What you have to do:
Could you copy out the St. Patrick's Day article on Irish theatre below, word for word and in full?

See Irish theatre and Irish actors in the West End

Mark St. Patrick's Day by celebrating all the Irish theatre, Irish playwrights, and Irish actors you can see in the West End right now. Don't miss out!

Sophie Thomas
Sophie Thomas

If you’re looking for a fun way to celebrate St. Patrick’s Day, then head to a theatre! The West End is teeming with Irish talent — hardly surprising since Ireland itself has a long and remarkable theatrical tradition.

William Congreve, one of the leading poets and playwrights of the Restoration era, grew up in Ireland and studied at Trinity College, Dublin. In the following centuries, the country produced great playwrights like Oliver Goldsmith (She Stoops to Conquer), Richard Sheridan (The Rivals and The School for Scandal), and Dion Boucicault (London Assurance, The Octoroon).

Recorded data:
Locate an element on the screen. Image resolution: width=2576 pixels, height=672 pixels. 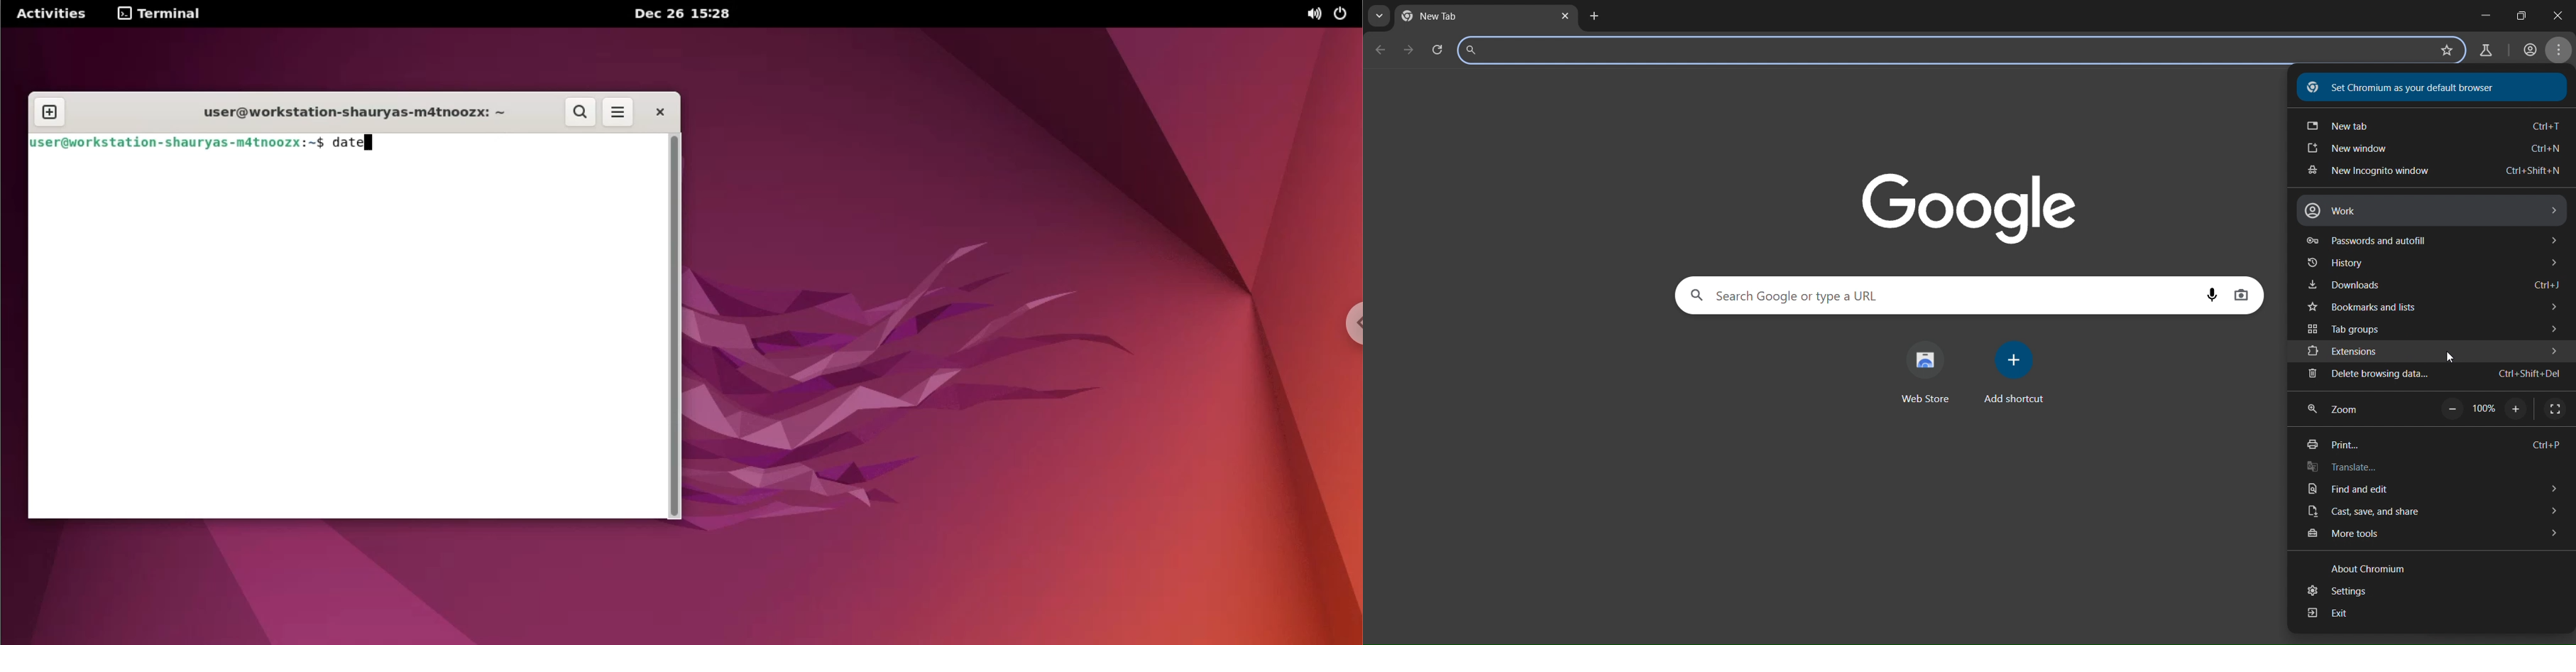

The result:
See Irish theatre and Irish actors in the West End

Mark St. Patrick's Day by celebrating all the Irish theatre, Irish playwrights, and Irish actors you can see in the West End right now. Don't miss out!

Sophie Thomas
Sophie Thomas

If you’re looking for a fun way to celebrate St. Patrick’s Day, then head to a theatre! The West End is teeming with Irish talent — hardly surprising since Ireland itself has a long and remarkable theatrical tradition.

William Congreve, one of the leading poets and playwrights of the Restoration era, grew up in Ireland and studied at Trinity College, Dublin. In the following centuries, the country produced great playwrights like Oliver Goldsmith (She Stoops to Conquer), Richard Sheridan (The Rivals and The School for Scandal), and Dion Boucicault (London Assurance, The Octoroon).